Above this £2.5m allowance, impacted individuals will access 50% relief from inheritance tax on qualifying assets and will pay inheritance tax at a reduced effective rate of up to 20%, rather than the standard 40%. This tax can be paid in equal instalments over 10 years interest-free.
Read this ACCA article for detailed guidance and examples on how these changes will impact taxpayers.
National Insurance on pension salary sacrifice schemes
From April 2029 the amount of employee pension contributions made through salary sacrifice that is exempt from National Insurance contributions (NICs) will be capped at £2,000 per year.
Employees who contribute up to £2,000 into their pension each year via salary sacrifice can continue to benefit in full, but employee and employer NICs will be charged in the usual way on the amount above £2,000.
Making Tax Digital for Income Tax – MTD for ITSA
MTD for ITSA for quarterly reporting implementation is phased based on the qualifying income. Those with combined gross trading and property income of:
- over £50,000: Mandatory from 6 April 2026
- over £30,000: Mandatory from 6 April 2027
- over £20,000: Mandatory from 6 April 2028.
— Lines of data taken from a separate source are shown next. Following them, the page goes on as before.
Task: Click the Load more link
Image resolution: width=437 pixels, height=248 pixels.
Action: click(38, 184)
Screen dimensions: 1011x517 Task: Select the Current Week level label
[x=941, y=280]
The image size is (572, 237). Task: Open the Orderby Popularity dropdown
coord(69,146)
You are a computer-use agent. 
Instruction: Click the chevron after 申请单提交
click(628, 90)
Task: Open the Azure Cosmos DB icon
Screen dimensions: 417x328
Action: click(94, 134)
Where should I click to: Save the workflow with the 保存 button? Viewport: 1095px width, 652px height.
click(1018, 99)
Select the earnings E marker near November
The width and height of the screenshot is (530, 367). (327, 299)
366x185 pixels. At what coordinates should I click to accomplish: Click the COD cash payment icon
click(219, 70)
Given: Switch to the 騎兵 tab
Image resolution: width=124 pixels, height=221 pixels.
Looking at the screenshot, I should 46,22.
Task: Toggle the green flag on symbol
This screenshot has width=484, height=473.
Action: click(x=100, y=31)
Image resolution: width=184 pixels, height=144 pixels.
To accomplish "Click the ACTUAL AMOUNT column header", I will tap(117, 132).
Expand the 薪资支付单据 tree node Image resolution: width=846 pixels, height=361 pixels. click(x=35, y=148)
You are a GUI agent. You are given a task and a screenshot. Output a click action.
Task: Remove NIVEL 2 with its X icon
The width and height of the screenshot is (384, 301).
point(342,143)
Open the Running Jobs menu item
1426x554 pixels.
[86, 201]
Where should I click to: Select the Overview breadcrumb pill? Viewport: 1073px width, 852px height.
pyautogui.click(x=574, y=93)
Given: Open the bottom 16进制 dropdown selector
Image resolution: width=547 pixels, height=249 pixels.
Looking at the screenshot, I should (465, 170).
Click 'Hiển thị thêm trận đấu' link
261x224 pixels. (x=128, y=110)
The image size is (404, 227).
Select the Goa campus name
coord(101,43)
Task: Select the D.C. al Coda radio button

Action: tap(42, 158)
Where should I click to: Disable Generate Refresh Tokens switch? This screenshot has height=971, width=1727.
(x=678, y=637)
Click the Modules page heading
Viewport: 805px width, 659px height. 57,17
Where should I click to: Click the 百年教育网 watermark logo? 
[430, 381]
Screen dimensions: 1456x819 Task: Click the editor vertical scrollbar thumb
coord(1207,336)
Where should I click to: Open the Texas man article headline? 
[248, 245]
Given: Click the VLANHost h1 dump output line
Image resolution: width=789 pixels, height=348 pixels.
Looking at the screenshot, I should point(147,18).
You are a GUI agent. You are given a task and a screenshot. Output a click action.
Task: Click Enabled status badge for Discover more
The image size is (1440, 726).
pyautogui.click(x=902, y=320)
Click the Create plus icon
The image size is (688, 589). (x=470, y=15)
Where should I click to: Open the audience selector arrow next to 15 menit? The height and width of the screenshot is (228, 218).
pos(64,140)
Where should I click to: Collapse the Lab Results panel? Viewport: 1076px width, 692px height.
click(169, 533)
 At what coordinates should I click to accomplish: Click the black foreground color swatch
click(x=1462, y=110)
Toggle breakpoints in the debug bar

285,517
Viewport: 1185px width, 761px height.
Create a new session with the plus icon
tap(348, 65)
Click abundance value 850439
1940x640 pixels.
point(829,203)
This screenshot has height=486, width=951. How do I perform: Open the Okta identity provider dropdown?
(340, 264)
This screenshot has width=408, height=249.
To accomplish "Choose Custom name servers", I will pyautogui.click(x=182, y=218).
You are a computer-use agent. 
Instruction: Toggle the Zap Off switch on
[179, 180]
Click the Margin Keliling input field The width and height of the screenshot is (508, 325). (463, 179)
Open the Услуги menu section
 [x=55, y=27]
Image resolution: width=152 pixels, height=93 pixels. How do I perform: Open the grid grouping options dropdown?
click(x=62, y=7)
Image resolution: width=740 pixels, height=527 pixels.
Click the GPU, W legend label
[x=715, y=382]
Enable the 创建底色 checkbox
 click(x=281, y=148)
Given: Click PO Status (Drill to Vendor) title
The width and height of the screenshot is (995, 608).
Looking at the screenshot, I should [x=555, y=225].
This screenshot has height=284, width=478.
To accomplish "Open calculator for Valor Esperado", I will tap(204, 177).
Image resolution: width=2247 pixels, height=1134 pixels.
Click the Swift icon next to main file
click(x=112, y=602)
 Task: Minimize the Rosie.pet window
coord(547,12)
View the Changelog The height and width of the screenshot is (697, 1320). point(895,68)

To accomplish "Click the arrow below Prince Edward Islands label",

Individuals must keep digital records and use functional compatible software to submit quarterly updates and an End of Period Statement (EOPS) to HMRC.
Gross income will be assessed based on the tax return submitted for the year prior to implementation – for example, the 2024/25 return will determine MTD status for 2026.
Updated guidance on implementation and available exemptions can be found on the ACCA MTD hub. Practitioners need to start preparing now with their affected clients with software readiness. To sign up clients for MTD for ITSA, identity verification is required using methods such as the GOV.UK One Login app. Necessary items for sign-up include a Government Gateway user ID and password, National Insurance number, and details of income sources.
Income tax increases from April 2026 onwards
From April 2026, dividend tax rates will increase as follows:
- the ordinary rate rising from 8.75% to 10.75%
- the upper rate rising from 33.75% to 35.75%
- the additional rate remaining at 39.35%.
From April 2027, tax rates on property and savings income will also be increasing as follows:
- basic rate 20% to 22%
- higher rate rising from 40% to 42%
- additional rate rising from 45% to 47%.
As always, any consideration of dividends to be declared prior to the increased tax rates coming into effect must follow the strict legal guidelines under the Companies Act 2006.